>> begin INFORMATION SUPPLIED

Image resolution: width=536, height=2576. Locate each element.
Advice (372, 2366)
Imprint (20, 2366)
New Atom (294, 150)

>> end INFORMATION SUPPLIED
>> begin INFORMATION SUPPLIED

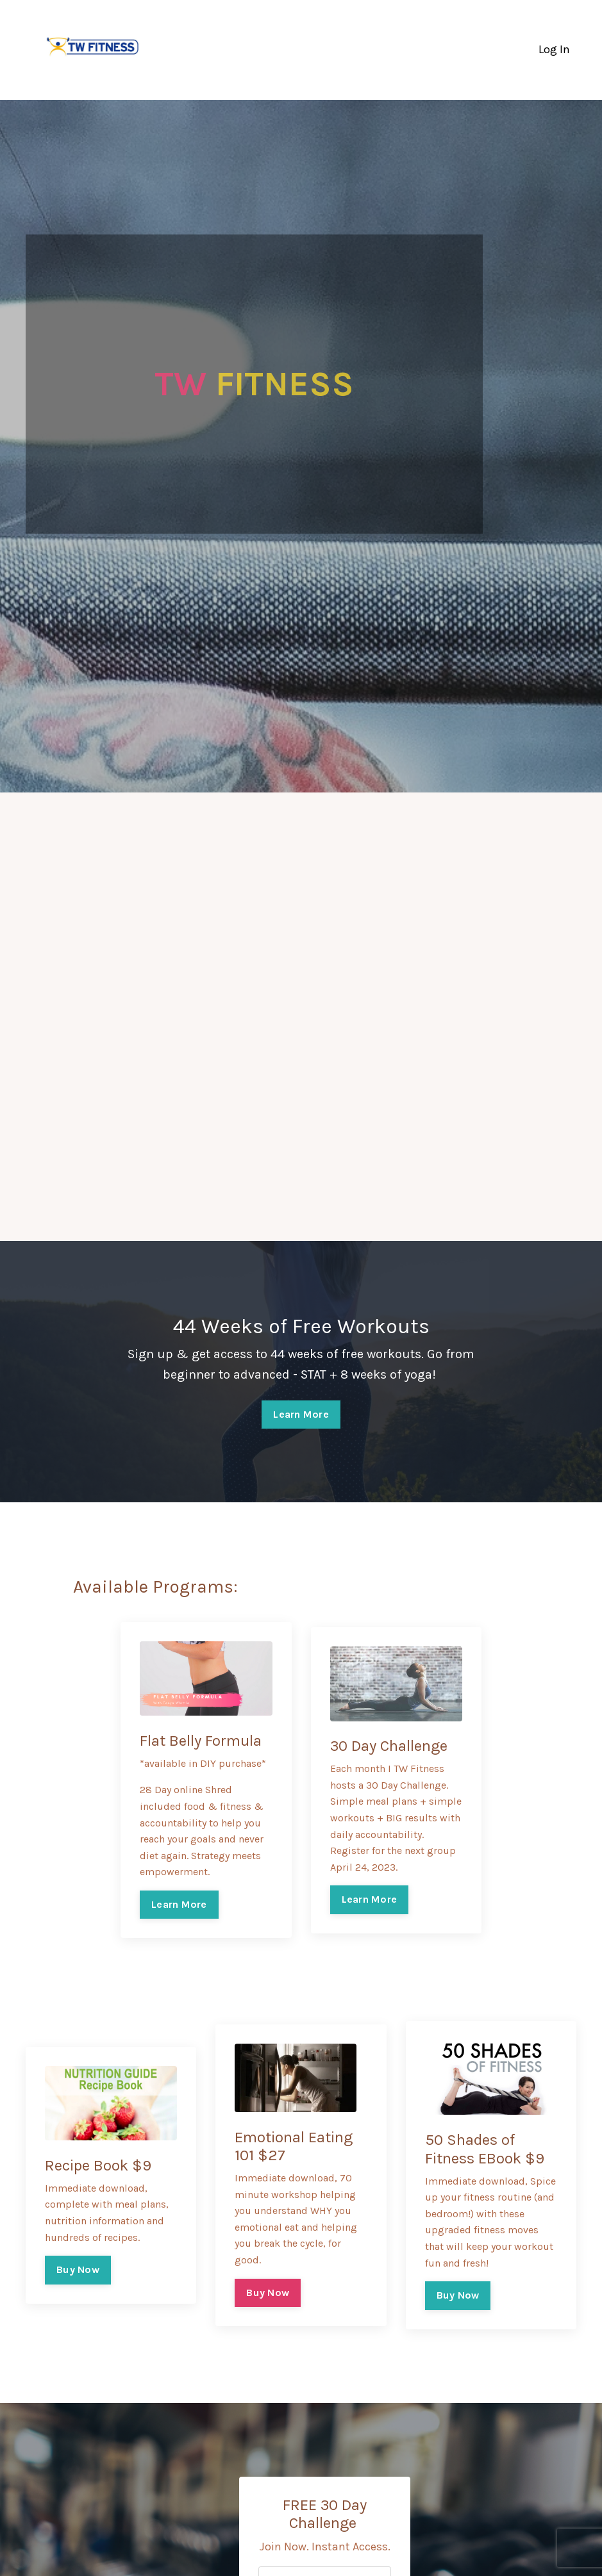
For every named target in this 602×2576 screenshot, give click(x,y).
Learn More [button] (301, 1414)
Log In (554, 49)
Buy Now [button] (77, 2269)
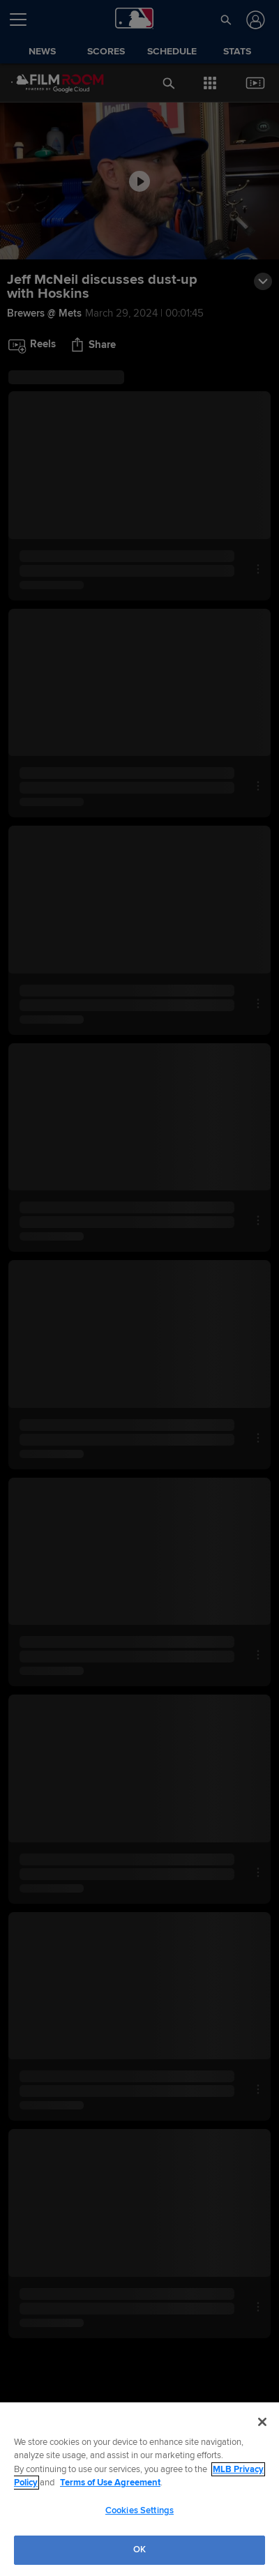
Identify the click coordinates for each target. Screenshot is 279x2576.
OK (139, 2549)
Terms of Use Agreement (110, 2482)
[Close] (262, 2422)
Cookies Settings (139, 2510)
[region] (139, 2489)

>> end INFORMATION SUPPLIED

## EXERCISE PROMPT
Rewrite only the data starting at the line that contains "Terms of Use Agreement (110, 2482)" and ending at the line that contains "[region] (139, 2489)", substituting "Cookie Preferences" for "Cookies Settings" and leaving everything else unchanged.

## WORKED ANSWER
Terms of Use Agreement (110, 2482)
[Close] (262, 2422)
Cookie Preferences (139, 2510)
[region] (139, 2489)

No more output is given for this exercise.